WHAT THE TASK REQUIRES:
Could you retype the lines below, starting at the line holding "Where should I" and stopping at the line holding "You are a computer-use", inclusive? Copy them exactly and drop the images.

**** AVAILABLE DATA ****

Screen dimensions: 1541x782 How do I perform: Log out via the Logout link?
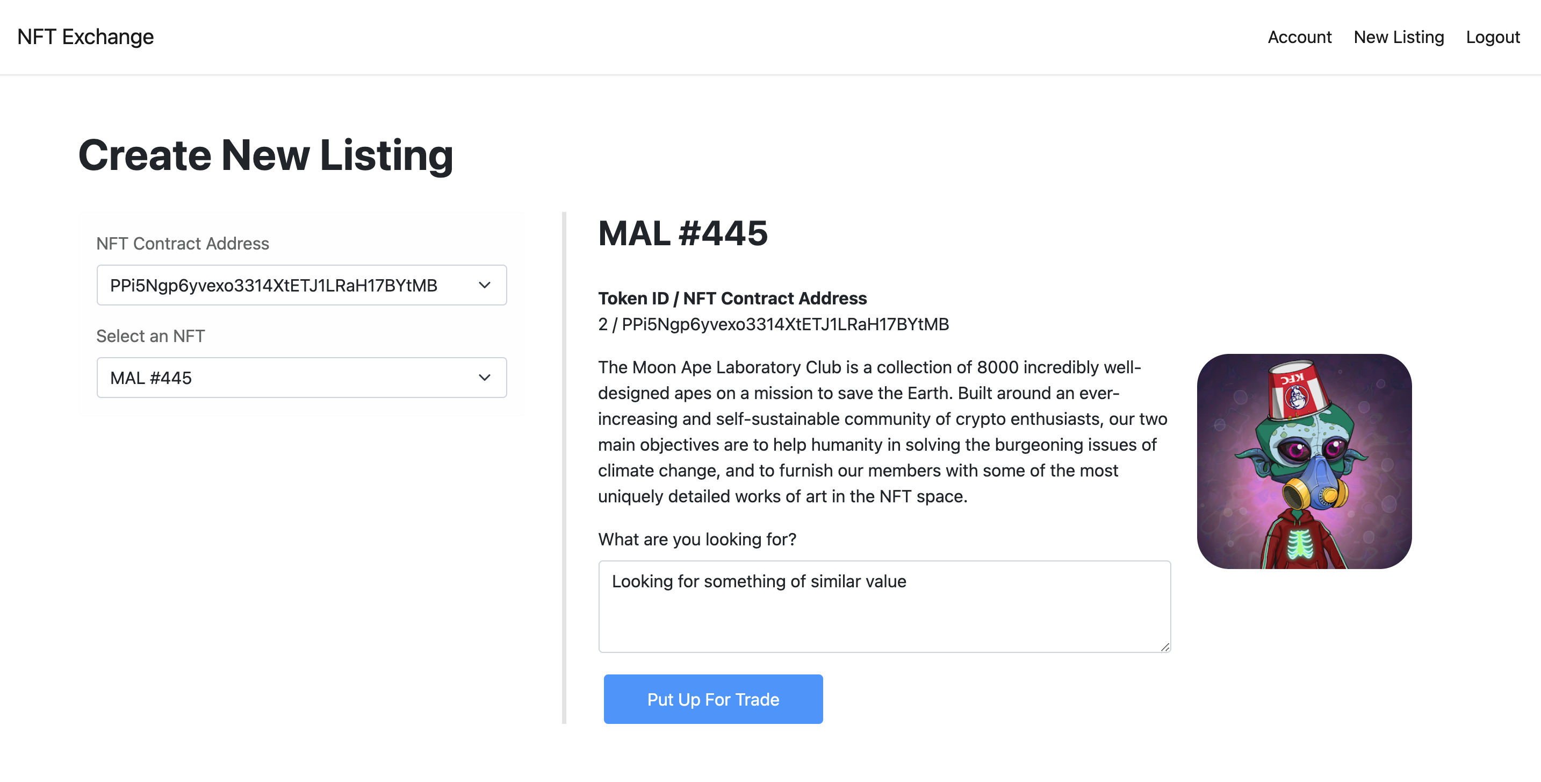click(1493, 37)
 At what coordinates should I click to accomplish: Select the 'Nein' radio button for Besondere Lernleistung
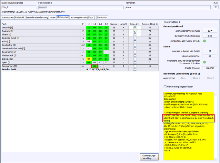tap(183, 78)
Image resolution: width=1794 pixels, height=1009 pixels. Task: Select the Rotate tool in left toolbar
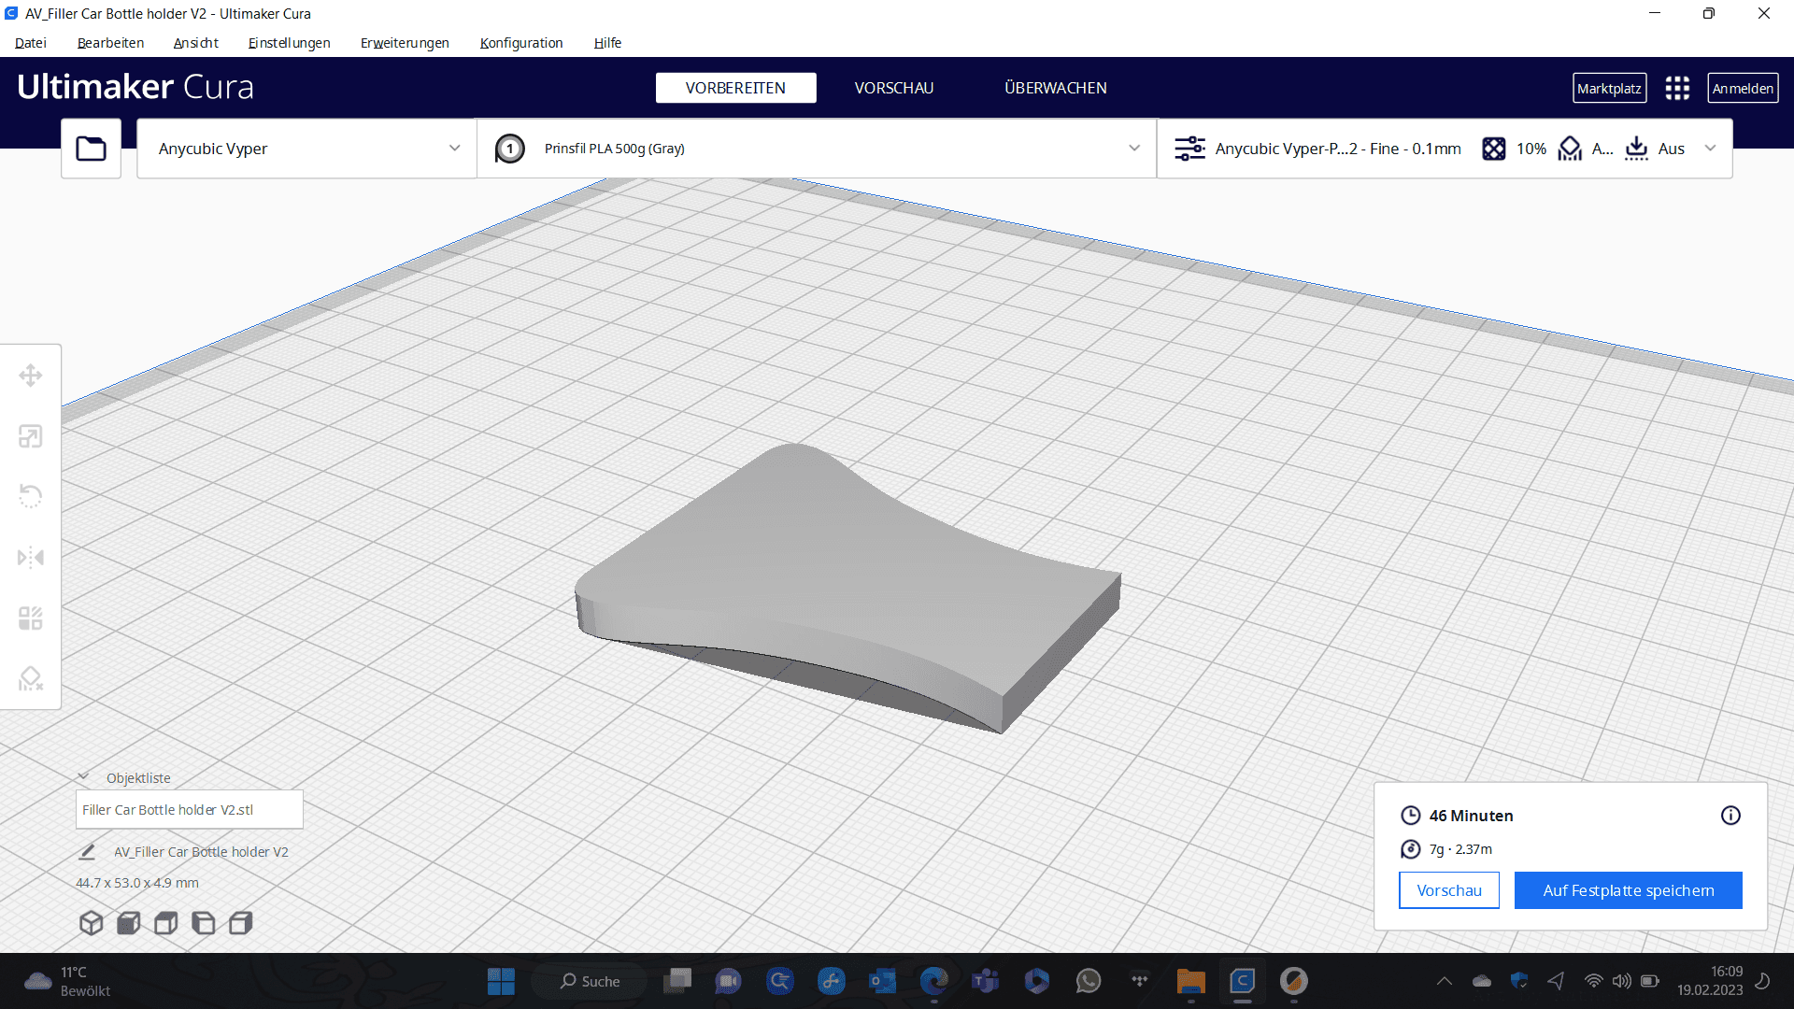click(31, 496)
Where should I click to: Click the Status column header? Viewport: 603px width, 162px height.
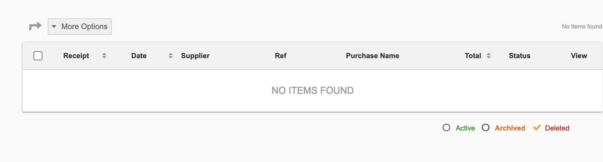[x=520, y=56]
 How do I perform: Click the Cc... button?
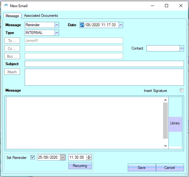[x=12, y=49]
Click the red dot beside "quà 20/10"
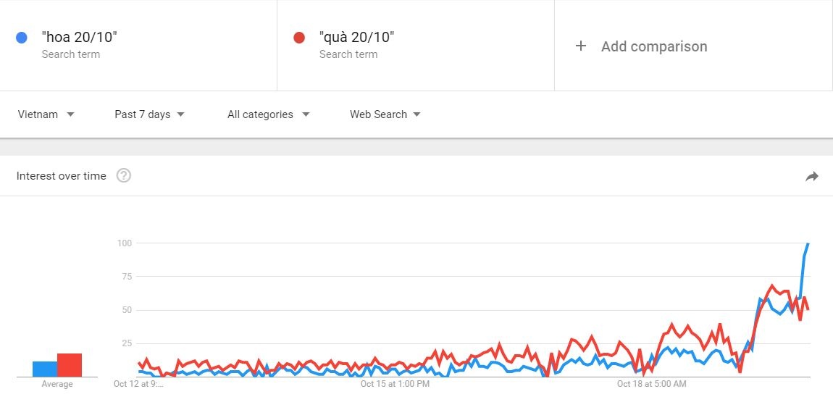This screenshot has height=410, width=833. pos(299,38)
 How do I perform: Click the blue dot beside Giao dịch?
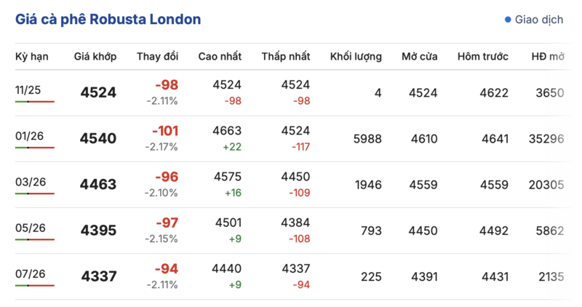pyautogui.click(x=508, y=20)
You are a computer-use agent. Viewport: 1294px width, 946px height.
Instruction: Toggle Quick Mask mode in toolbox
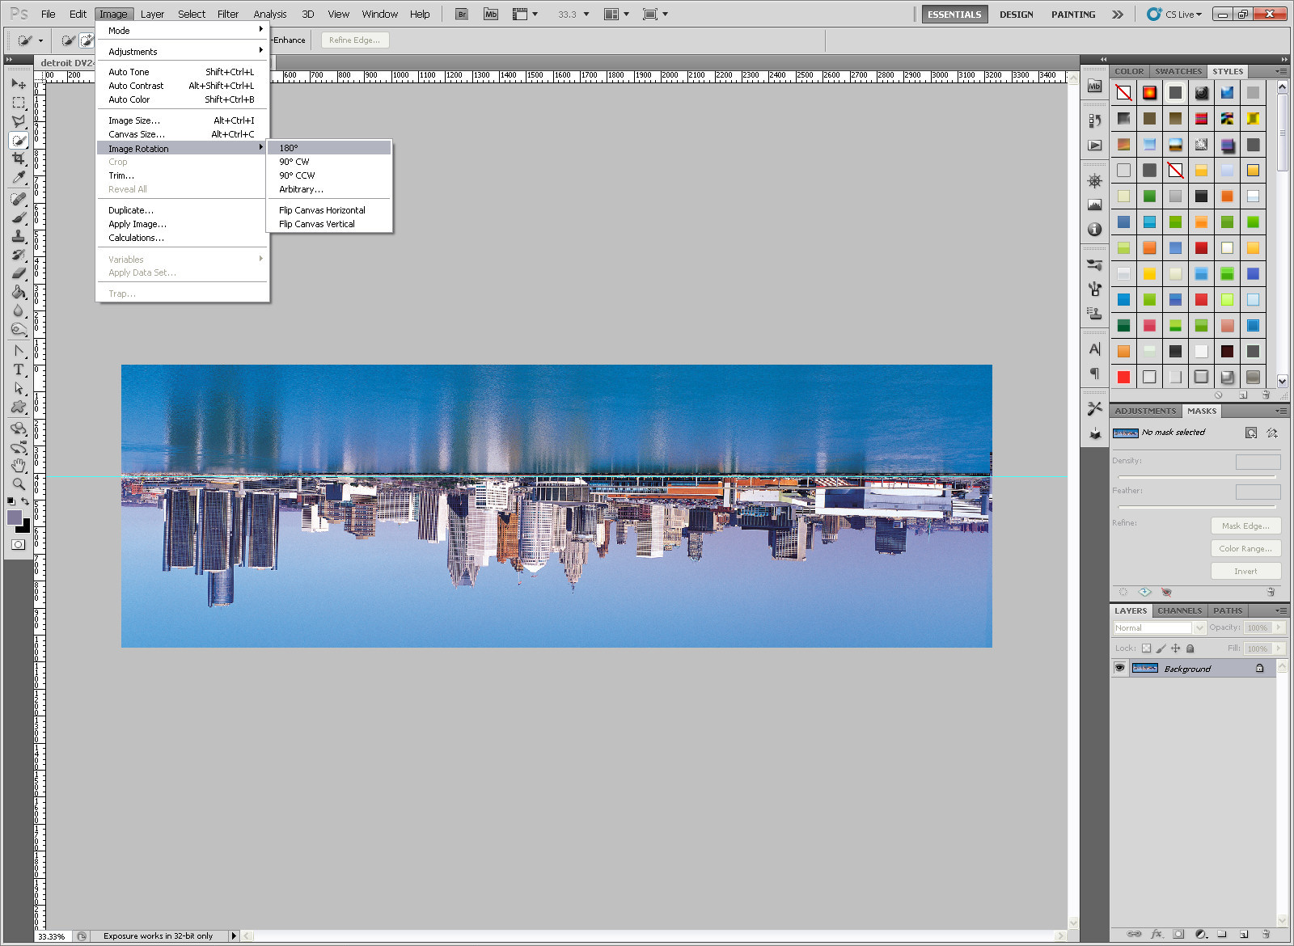[18, 545]
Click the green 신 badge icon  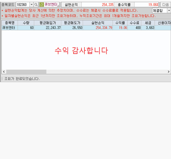[42, 5]
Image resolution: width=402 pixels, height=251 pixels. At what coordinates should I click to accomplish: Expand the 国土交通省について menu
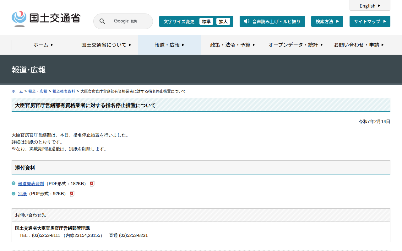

****

EXERCISE RESPONSE:
Where should I click to: Click the Status column header? Viewport: 603px width, 162px height.
[x=520, y=56]
 How do I perform: Click the Cc... button?
[x=12, y=49]
Click the red dot beside "quà 20/10"
This screenshot has height=410, width=833. pos(299,38)
 How do I perform: Click the blue dot beside Giao dịch?
pyautogui.click(x=508, y=20)
You are a computer-use agent. Viewport: 1294px width, 946px height.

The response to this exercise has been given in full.